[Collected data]
>>>>
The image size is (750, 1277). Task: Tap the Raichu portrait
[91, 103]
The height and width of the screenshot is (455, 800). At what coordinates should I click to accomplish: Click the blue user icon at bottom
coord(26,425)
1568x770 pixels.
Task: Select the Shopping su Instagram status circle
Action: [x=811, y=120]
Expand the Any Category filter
<<<<
>>>>
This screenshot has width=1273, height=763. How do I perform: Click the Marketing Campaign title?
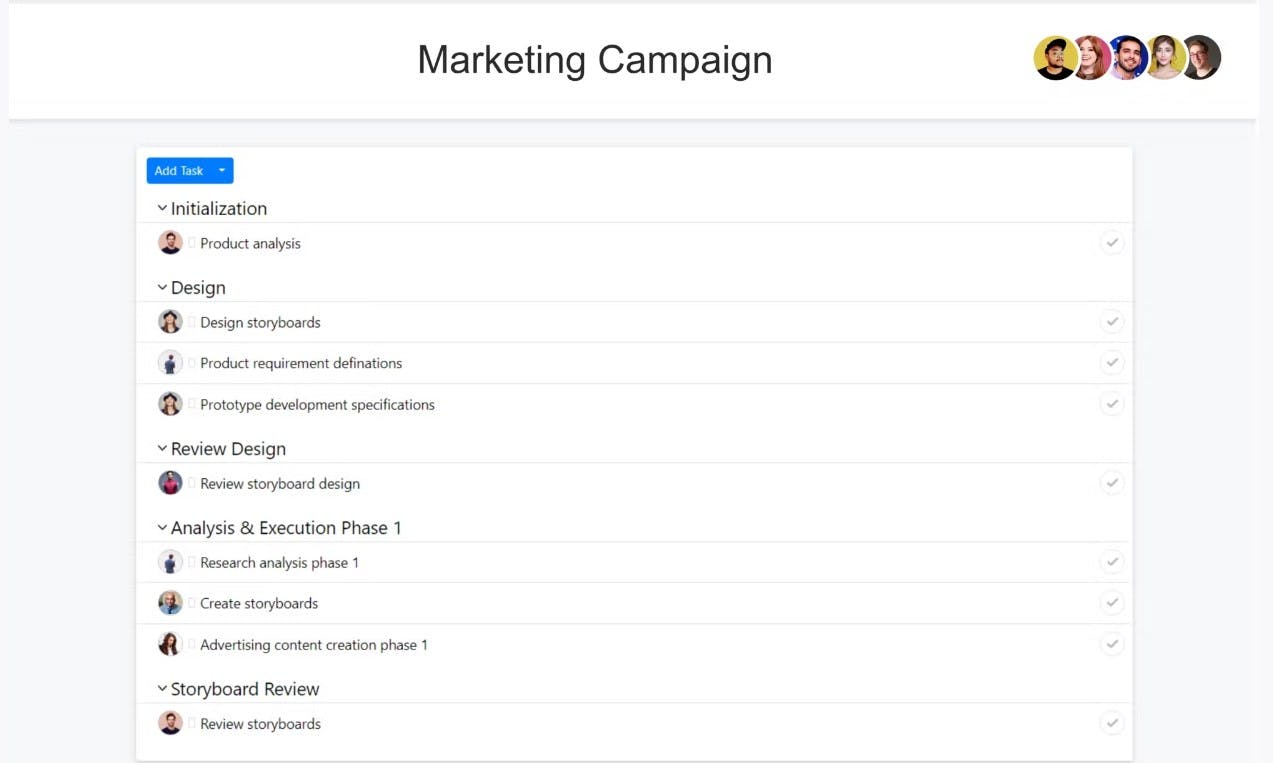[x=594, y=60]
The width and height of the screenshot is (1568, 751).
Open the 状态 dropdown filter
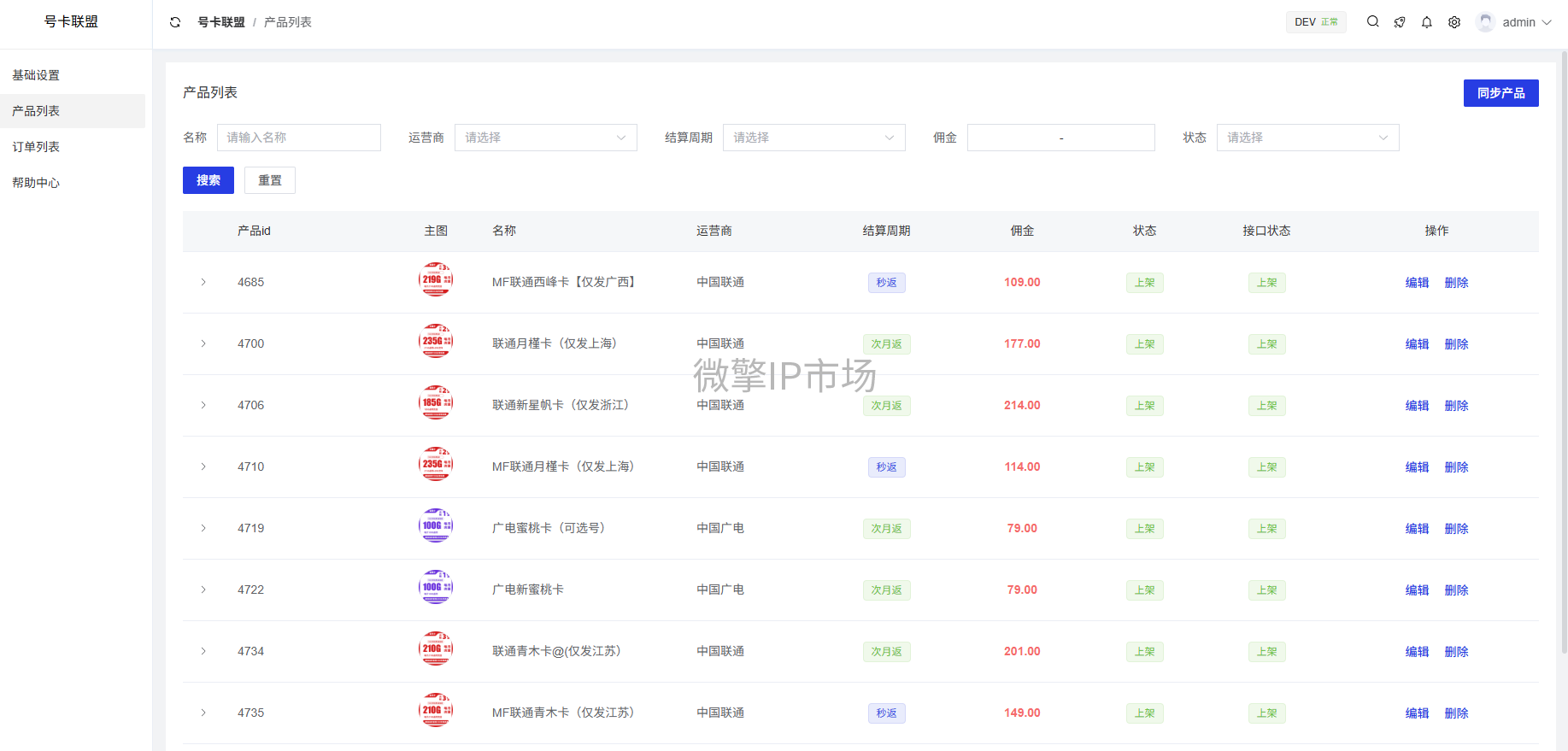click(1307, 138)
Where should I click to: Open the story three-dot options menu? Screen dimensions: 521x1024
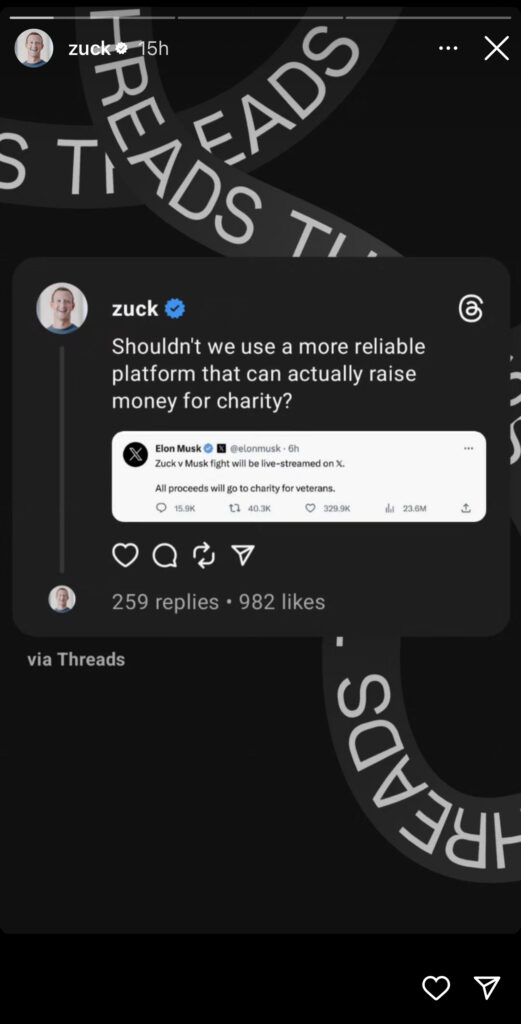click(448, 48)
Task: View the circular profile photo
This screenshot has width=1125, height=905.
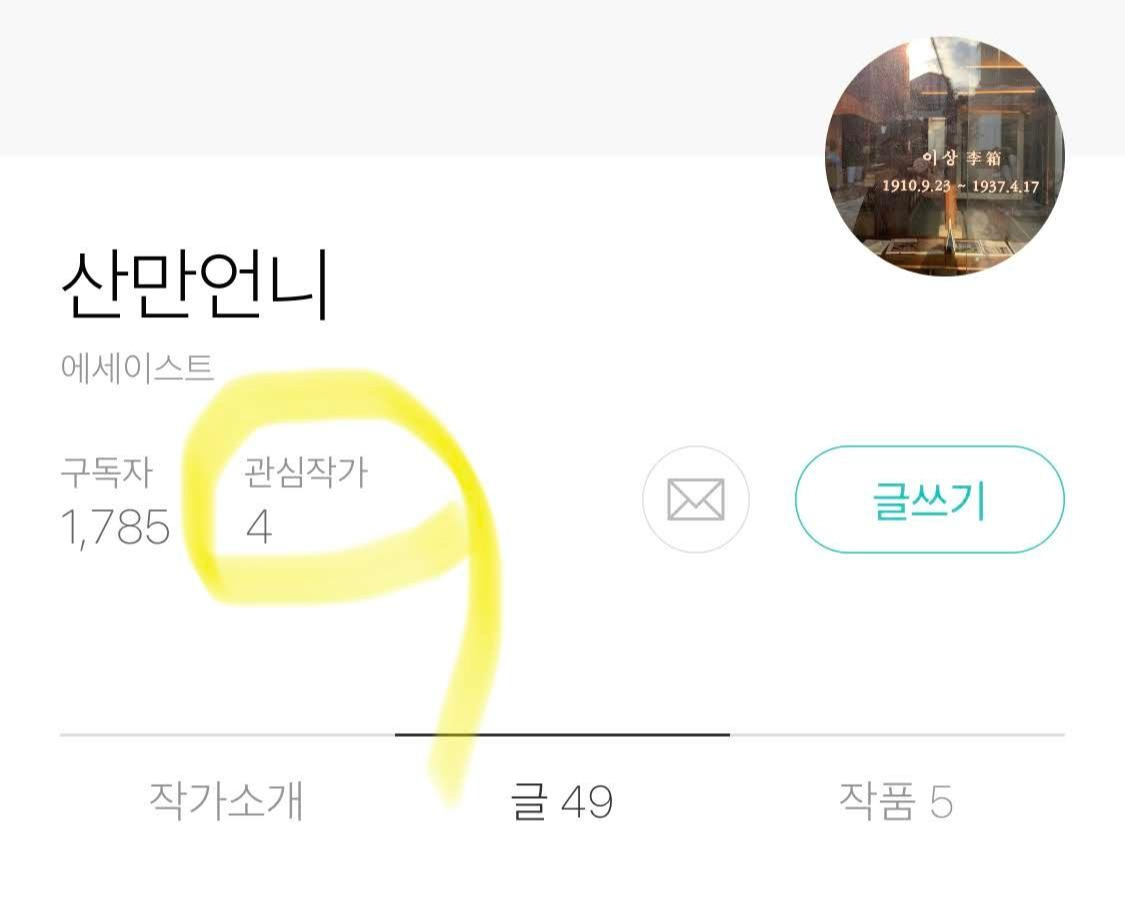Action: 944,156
<<<<
◆ **ACTIVITY**
Could you reproduce, exactly, every line above from the line with "The image size" to the line with "Expand the Any Category filter", and no other line? Both ends count.

◆ **WORKED SOLUTION**
The image size is (750, 1277). Task: Tap the Raichu portrait
[91, 103]
The height and width of the screenshot is (455, 800). At what coordinates should I click to accomplish: Click the blue user icon at bottom
coord(26,425)
1568x770 pixels.
Task: Select the Shopping su Instagram status circle
Action: [x=811, y=120]
Expand the Any Category filter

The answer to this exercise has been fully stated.